IV. SUR LES DEMANDES ACCESSOIRES :
Monsieur [M] [Y] et Madame [K] [Y], partie perdante, supporteront in solidum la charge des dépens, qui comprendront notamment le coût du commandement de payer du 5 mars 2024 et celui de l'assignation du 17 mai 2024.
Compte tenu des démarches judiciaires qu’a dû accomplir le bailleur, Monsieur [M] [Y] et Madame [K] [Y] seront condamnés in solidum à verser au bailleur la somme de 100 euros au titre de l’article 700 du Code de procédure civile.

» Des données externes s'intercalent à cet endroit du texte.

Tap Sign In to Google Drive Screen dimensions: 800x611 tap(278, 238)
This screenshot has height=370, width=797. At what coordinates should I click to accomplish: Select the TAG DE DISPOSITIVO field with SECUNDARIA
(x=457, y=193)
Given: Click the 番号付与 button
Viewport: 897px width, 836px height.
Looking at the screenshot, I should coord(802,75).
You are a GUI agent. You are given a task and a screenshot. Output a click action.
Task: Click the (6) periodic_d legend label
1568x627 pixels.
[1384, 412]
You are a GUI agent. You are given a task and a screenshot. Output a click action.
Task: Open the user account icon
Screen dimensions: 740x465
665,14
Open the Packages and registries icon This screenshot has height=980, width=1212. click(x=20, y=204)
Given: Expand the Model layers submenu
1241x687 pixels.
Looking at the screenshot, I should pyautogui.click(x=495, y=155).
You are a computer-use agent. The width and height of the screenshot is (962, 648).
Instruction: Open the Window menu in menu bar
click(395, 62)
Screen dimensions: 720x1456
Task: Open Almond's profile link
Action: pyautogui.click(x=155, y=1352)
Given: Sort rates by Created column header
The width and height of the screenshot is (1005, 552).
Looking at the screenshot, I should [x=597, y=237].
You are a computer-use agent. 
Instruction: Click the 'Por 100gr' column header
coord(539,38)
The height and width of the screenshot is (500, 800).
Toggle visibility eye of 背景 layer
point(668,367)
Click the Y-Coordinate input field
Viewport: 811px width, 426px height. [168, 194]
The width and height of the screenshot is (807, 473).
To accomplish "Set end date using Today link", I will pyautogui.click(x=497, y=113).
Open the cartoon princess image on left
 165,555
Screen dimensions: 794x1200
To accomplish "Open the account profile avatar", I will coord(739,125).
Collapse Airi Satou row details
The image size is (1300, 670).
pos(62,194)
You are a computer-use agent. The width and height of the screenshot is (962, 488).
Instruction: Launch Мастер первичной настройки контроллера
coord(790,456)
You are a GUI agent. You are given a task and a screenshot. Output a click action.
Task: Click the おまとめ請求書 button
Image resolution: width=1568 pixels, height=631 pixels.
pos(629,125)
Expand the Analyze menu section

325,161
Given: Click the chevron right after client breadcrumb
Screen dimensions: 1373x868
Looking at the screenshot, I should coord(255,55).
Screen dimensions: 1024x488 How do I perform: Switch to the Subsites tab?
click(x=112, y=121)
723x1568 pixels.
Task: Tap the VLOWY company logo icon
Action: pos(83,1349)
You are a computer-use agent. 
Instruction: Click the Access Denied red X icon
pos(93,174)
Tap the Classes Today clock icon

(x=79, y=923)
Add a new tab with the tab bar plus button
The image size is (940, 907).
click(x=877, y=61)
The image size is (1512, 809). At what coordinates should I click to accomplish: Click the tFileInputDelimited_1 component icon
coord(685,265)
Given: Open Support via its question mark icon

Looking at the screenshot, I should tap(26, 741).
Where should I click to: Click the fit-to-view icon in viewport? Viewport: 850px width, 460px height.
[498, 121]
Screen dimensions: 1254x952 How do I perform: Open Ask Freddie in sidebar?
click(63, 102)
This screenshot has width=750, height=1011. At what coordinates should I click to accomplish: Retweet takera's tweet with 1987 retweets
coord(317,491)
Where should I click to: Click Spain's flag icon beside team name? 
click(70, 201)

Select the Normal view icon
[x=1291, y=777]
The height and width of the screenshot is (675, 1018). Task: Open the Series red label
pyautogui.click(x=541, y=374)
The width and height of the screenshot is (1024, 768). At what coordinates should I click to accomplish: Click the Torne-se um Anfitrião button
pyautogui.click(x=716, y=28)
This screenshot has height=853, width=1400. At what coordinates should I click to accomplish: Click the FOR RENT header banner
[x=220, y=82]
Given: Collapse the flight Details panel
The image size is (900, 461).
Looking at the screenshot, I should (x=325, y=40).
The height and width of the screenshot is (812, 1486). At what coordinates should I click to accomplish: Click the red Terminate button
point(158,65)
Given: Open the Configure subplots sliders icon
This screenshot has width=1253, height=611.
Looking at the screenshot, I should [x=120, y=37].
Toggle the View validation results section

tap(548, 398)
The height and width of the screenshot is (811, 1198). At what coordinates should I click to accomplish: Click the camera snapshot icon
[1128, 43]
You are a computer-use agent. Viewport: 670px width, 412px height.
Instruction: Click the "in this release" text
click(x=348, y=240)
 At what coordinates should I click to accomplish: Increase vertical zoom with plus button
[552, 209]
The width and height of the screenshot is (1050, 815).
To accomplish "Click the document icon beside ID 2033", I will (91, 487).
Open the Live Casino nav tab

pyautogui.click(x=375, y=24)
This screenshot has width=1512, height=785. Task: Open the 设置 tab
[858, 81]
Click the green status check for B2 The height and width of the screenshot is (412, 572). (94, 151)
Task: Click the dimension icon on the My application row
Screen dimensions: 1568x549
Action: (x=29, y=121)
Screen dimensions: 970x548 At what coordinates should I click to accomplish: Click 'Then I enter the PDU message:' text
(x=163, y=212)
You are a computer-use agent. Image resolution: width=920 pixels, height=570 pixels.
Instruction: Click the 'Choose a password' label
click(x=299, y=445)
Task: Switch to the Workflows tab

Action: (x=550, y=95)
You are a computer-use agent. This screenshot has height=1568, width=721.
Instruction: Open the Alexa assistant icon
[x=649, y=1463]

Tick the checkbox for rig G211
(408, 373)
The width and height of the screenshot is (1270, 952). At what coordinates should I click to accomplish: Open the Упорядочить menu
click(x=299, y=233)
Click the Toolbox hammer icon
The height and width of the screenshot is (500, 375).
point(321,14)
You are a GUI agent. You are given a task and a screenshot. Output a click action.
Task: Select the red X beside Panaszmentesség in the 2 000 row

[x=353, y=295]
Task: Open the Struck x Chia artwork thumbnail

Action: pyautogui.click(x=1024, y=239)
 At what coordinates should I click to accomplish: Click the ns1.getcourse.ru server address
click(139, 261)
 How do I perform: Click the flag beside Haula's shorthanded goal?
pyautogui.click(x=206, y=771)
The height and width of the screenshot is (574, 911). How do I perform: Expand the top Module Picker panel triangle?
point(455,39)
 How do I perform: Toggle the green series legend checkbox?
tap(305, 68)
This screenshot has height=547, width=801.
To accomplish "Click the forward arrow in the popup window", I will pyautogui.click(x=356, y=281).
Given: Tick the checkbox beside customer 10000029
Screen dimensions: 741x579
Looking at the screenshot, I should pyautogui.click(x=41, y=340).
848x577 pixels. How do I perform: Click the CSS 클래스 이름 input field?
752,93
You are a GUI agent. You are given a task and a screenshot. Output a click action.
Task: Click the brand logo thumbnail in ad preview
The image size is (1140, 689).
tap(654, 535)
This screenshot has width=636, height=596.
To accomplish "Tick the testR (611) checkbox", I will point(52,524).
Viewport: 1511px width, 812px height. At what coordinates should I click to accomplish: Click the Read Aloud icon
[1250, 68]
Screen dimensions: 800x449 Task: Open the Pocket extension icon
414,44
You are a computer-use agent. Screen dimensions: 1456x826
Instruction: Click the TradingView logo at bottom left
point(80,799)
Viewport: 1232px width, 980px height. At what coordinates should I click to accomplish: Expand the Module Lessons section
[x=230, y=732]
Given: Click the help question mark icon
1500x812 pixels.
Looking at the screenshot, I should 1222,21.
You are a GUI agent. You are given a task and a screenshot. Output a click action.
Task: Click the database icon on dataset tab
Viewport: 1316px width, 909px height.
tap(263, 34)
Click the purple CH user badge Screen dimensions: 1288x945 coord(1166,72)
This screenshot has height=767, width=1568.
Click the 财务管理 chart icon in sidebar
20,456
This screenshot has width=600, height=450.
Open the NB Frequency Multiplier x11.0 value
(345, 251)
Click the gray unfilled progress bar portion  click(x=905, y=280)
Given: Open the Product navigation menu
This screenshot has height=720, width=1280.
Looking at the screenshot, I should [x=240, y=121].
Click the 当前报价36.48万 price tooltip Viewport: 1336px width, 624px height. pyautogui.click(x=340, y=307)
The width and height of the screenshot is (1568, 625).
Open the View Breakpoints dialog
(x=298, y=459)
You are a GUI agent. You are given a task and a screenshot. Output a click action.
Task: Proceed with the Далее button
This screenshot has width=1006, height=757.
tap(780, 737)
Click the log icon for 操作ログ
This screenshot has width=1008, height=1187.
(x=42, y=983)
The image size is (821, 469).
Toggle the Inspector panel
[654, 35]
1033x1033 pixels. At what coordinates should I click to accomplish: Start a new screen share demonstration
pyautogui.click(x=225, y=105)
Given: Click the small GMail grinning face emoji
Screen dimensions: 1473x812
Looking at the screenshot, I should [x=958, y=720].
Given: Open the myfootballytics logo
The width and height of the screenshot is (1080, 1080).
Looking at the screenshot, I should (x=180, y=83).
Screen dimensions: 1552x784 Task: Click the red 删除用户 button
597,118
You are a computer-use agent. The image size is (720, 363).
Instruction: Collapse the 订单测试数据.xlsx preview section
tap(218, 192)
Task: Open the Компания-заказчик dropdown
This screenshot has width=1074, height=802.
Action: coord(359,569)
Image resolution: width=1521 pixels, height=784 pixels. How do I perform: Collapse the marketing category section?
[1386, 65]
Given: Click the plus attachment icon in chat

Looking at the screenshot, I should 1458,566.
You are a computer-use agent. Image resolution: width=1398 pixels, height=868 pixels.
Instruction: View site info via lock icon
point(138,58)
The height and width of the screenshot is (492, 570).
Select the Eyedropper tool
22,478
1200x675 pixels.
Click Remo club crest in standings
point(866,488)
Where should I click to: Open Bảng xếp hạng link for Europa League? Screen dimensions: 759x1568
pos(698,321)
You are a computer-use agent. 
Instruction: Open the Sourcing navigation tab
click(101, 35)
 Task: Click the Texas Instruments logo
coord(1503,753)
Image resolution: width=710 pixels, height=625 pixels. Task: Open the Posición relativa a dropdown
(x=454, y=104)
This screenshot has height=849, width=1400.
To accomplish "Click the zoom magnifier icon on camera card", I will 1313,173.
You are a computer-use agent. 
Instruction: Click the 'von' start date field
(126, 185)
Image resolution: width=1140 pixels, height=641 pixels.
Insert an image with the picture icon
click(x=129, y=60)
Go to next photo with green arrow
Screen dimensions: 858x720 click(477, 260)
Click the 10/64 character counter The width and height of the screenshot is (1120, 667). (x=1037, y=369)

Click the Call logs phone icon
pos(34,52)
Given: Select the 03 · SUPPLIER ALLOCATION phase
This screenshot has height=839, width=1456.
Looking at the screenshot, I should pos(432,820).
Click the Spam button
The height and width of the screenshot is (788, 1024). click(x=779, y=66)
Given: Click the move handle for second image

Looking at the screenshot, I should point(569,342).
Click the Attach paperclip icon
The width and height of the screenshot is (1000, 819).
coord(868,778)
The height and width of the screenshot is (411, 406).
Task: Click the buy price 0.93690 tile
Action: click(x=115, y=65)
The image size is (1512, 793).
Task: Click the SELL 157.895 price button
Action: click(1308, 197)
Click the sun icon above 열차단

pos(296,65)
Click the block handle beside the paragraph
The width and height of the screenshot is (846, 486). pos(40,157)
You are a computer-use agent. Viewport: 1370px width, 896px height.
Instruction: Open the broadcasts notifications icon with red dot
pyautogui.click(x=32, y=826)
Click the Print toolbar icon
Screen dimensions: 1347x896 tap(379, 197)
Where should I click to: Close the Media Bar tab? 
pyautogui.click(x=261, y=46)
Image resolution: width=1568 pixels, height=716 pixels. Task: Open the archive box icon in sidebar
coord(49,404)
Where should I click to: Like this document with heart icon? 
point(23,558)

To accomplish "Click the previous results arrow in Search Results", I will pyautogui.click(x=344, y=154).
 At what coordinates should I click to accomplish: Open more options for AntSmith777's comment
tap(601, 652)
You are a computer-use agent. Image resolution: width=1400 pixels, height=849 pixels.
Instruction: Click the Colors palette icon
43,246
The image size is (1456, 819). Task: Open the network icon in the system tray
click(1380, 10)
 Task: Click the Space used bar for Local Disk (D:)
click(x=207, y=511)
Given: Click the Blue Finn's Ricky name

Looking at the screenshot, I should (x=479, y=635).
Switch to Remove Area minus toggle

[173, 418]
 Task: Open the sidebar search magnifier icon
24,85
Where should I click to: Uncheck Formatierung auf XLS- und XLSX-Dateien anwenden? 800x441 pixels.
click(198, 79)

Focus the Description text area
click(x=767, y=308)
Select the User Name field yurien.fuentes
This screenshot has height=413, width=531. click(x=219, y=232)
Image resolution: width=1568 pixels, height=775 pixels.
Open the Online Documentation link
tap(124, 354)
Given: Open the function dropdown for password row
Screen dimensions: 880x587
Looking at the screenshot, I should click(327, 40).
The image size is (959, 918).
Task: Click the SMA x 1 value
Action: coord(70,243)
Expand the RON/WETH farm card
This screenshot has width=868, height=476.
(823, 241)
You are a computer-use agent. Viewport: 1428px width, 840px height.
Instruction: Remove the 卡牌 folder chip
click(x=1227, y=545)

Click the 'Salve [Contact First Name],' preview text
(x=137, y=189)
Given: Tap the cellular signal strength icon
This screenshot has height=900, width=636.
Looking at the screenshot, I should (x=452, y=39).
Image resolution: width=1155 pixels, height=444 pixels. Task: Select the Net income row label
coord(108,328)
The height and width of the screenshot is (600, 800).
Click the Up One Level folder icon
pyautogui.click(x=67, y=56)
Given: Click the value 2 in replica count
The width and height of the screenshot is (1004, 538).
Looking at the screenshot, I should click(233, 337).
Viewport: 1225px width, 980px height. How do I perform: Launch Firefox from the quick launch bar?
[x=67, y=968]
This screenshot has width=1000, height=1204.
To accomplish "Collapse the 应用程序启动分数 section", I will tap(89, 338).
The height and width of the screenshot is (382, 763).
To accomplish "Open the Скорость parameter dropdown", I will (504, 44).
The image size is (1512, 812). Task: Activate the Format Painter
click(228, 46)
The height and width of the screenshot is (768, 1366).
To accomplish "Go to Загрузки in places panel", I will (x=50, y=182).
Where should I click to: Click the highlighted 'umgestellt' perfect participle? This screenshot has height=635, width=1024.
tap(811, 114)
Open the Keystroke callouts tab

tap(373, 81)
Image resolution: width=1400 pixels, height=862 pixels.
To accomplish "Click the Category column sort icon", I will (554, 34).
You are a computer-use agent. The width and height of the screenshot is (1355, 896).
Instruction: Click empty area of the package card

Le jugement est de plein droit assorti de l'exécution provisoire.
PAR CES MOTIFS
Le juge des contentieux de la protection, statuant par mise à disposition au greffe, par jugement réputé contradictoire et en premier ressort,
DECLARE recevable l'action aux fins de constat de la résiliation du bail pour loyers et charges impayés ;
CONSTATE que les conditions d’acquisition de la clause résolutoire pour loyers et charges impayés figurant au bail conclu le 11 février 2020 entre l'OPH d’[Localité 7] Métropole Les Résidences de l’Orléanais (désormais la Société d'Economie Mixte Les Résidences de l'Orléanais) et Monsieur [M] [Y] et Madame [K] [Y], concernant le bien à usage d’habitation et sa cave situé [Adresse 1] Esc : 14 ; [Adresse 8] [Localité 4], sont réunies à la date du 7 mai 2024 ;
CONDAMNE solidairement Monsieur [M] [Y] et Madame [K] [Y] à verser à la Société d'Economie Mixte Les Résidences de l'Orléanais, prise en la personne de son représentant légal, la somme de 1272,75 euros (selon décompte en date du 22 novembre 2024, échéance d’octobre 2024 incluse) au titre des loyers et charges impayés, avec les intérêts au taux légal sur la totalité de la somme à compter de l’assignation du 17 mai 2024 ;
AUTORISE Monsieur [M] [Y] et Madame [K] [Y] à s’acquitter de cette somme, outre le loyer et les charges courants, en 15 mensualités de 80 euros chacune et une 16ème mensualité qui soldera la dette en principal et intérêts, conformément à l’accord trouvé entre les parties à l’audience ;
PRECISE que chaque mensualité devra intervenir avant le 15 de chaque mois et pour la première fois avant le 15 du mois suivant la signification du présent jugement ;
SUSPEND les effets de la clause résolutoire pendant l’exécution des délais accordés ;
DIT que si les délais accordés sont entièrement respectés, la clause résolutoire sera réputée n’avoir jamais été acquise ;
DIT qu’en revanche, toute mensualité, qu'elle soit due au titre du loyer et des charges courants ou de l’arriéré, restée impayée quinze jours après l'envoi d'une mise en demeure par lettre recommandée avec avis de réception justifiera :
* que la clause résolutoire retrouve son plein effet ;
* que le solde de la dette devienne immédiatement exigible ;
* qu'à défaut pour Monsieur [M] [Y] et Madame [K] [Y] d’avoir volontairement libéré les lieux dans les deux mois de la délivrance d’un commandement de quitter les lieux, la Société d’Economie Mixte Les Résidences de l'Orléanais puisse faire procéder à leur expulsion ainsi qu’à celle de tous les occupants de leur chef, avec le concours d’un serrurier et de la force publique si besoin est ;
* que Monsieur [M] [Y] et Madame [K] [Y] soient solidairement condamnés à verser à la Société d’Economie Mixte Les Résidences de l'Orléanais une indemnité mensuelle d’occupation égale au montant indexé du loyer et des charges qui auraient été dus en l’absence de résiliation du bail, à compter du premier impayé et jusqu’à la date de la libération définitive des lieux caractérisée par la remise des clés ;
CONDAMNE in solidum Monsieur [M] [Y] et Madame [K] [Y] à verser à la Société d'Economie Mixte Les Résidences de l'Orléanais, prise en la personne de son représentant légal, une somme de 100 euros au titre de l’article 700 du Code de procédure civile ;
CONDAMNE in solidum Monsieur [M] [Y] et Madame [K] [Y] aux entiers dépens de l'instance ;
REJETTE toutes autres demandes ;
RAPPELLE que le jugement est de plein droit exécutoire par provision ;
Ainsi jugé et prononcé par mise à disposition du jugement au greffe des juges des contentieux de la protection du tribunal judiciaire, le 27 janvier 2025, la minute étant signée par X. GIRIEU, vice-président, et par A. HOUDIN, greffier.